Kur’an’da “ailelerine” ifadesi çerçevesinde iki tipoloji
Önceki yazımızda (“Ailemiz”
ifadesinin Kur’an’daki Bağlamı) ailenin tanımına yer verip “çekirdek” ve
“büyük” aileden de kısaca söz etmiştik. Bu yazıda ele alınacak sorunsal, üç
sûrenin birer ayetinde geçen “ailelerine (ehlihim)” ifadesi
bağlamında biri mümin diğeri kâfir iki tipolojiyi ele almaktır. Söz konusu
ayetler, içlerinde bulunduğu surelerin iniş sırasına göre klasik ve modern
dönem yorumların atmosferinde değerlendirilecek, gerekli görüldüğünde ele
alınan ayetlerin yer aldıkları pasajlardaki başka ayetler de belirtilerek
“bağlam analizi” yapılacaktır. Amacımız mümin ve kâfir tipolojilerinden söz
ederek “ailelerine” ifadesinin dünyanın son bulmasıyla, ticaret yoluyla geçim
sağlamayla ve müminlerle alay eden kâfirlerle nasıl ilişkilendirildiğini ortaya
koymaktır.
Müminler, inkârcıları
Allah’tan gelecek dünyevi/uhrevi bir azapla uyarırlar. Onlar ise bu tehdidin zamanını sorarak müminlerle
alay ederler (Yâsîn 36/48). O inkârcılar, birbirleriyle çekişip dururlarken
kendilerini yakalayıverecek bir tek çığlık bekliyorlar (Yâsîn 36/49). Yani
onlar dünyanın son bulup hesaba çekileceklerinden şüphe içindedir. Hâlbuki o
gün geldiğinde “Artık ne bir vasiyette/tavsiyede bulunmaya güç yetirebilir
ne de ailelerine dönebilirler.” (Yâsîn 36/50). Dünya hayatına yüce Allah
tarafından son verildiğinde kişinin kendisini sorumlu saydığı ailesine ne bir
vasiyette bulunabilir ne de akrabalarına bir faydası olur. Normalde ailesine
kavuşamayacağına kanaat getiren kişinin vasiyette bulunması gerekir. Ayette söz
edilen kişinin vasiyette bulunamaması, o çığlığın ne kadar şiddetli olduğunu
gösterir. Hakkı ve sabrı tavsiye etmek için de artık çok geçtir. Tavsiye sözle
yapıldığına göre onların söz düzeyinde bile faydalı bir iş yapamayacaklarından dolayı
yararlı güzel işlere hiç vakit bulamayacakları anlaşılır. Ayet, dünyanın
aniden son bulacağına da işaret etmektedir.
Yûsuf’un kardeşleri,
alışveriş için Mısır’a geldiler ama onu tanımadılar. Ticaretlerini yapıp
dönerlerken Yûsuf onlara fark ettirmeden bir ikramda bulundu: “(Yûsuf)

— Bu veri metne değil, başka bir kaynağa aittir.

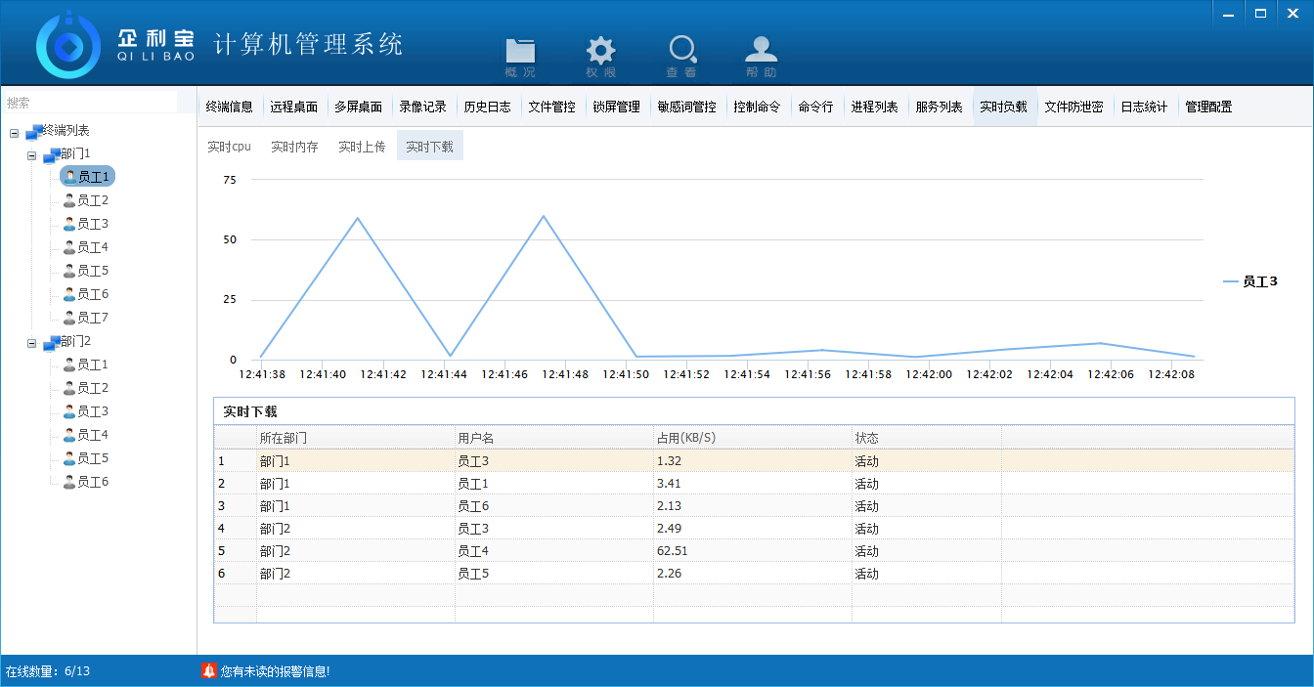The image size is (1314, 687).
Task: Show the 实时上传 chart tab
Action: point(362,147)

uşaklarına da dedi ki: Sermayelerini yüklerinin içine koyun. Olur ki ailelerine
döndüklerinde bunu anlarlar da tekrar geri dönerler.” (Yûsuf 12/62). Yûsuf’un
kardeşlerinin, kendilerinin ve ailelerinin ihtiyaçlarını satın alabilmek için ülkelerinden
getirdikleri para/eşya, onlar görmeden Yûsuf’un emriyle bineklerine geri konuldu.
Yûsuf’un bu yaptığıyla neyi hedeflediği konusunda üç şey akla gelmektedir:
Birincisi; onları sevindirmek, kardeşleri Bünyamin’i de alıp Mısır’a
tekrar gelmeleri konusunda teşvik etmekti; çünkü tekrar gelme konusunda
sermayeleri olmayabilirdi. İkincisi kardeşlerinden para almayı uygun
görmedi. Üçüncüsü getirdiklerinin yanlışlıkla bineklerine konulduğunu
düşünüp haram yememek için onu Yûsuf’a geri getirsinler diye böyle yaptı. Bu
son ihtimal zayıf görünmektedir. Zira Mısır’a götürdüklerinin yüklerine konulup
onlara geri verildiğini gördüklerinde “Ey babamız! Daha ne istiyoruz. İşte sermâyemiz
de bize geri verilmiş.” (Yûsuf 12/65) demektedirler. Ayetteki “ailelerine
döndüklerinde bunu anlarlar” ifadesi, Yûsuf’un kardeşlerinin Mısır’a
getirdiklerinin iade edildiğinin bineklere hemen bulunamayacak şekilde
yerleştirildiğini gösterir.
İnkârcılar için
müminlerle alay etmek neredeyse bir hobidir. Şüphesiz günahkârlar, (dünyada) iman edenlere gülerlerdi. Onlarla
karşılaştıklarında kaş göz hareketiyle alay ederlerdi (el-Mutaffifîn 83/29-30):
“Ailelerine döndüklerinde de (mü'minleri alaya almalarından) zevk duyarak
dönerlerdi.” (el-Mutaffifîn 83/31). Kamuya açık yerlerde Müslümanları
aşağılamak, kâfirler için bir mutluluk vesilesidir. Onlar evlerine ya da yoldaşlarının,
akrabalarının yanına bu ruh haliyle dönmektedir. Bu, onlardaki “üstünlük
kompleksini” göstermektedir. Yaptıkları şey, onların seviyesizliğini
somutlaştırımakta ve bunda dolayı tövbe etmeleri gerektiğini görmelerini engellemektedir.
Günün sonunda kendilerini hesaba çekip “Nerede yanlış yaptık?” demeleri
gerekirken onlar yanlışlarıyla mutlu olmayı tercih ediyorlardı. Onların bu
tutumu, hüsrandan başka bir şey getirmedi.
Görüldüğü gibi “ailelerine” ifadesinin yer aldığı ayetlerde inkârcıların kötü insani
ilişkilerine, müminlerle alay etmekten mutlu olduklarına ve Hz. Yûsuf’un
ailesine karşı ikram ehli bir yaklaşıma sahip olduğuna işaret edilmektedir. Ele
aldığımızda üç ayette geçen “ailelerine” ifadesi, daha geniş anlamda akraba ve
arkadaşları da kapsayacak şekilde yorumlanabilir.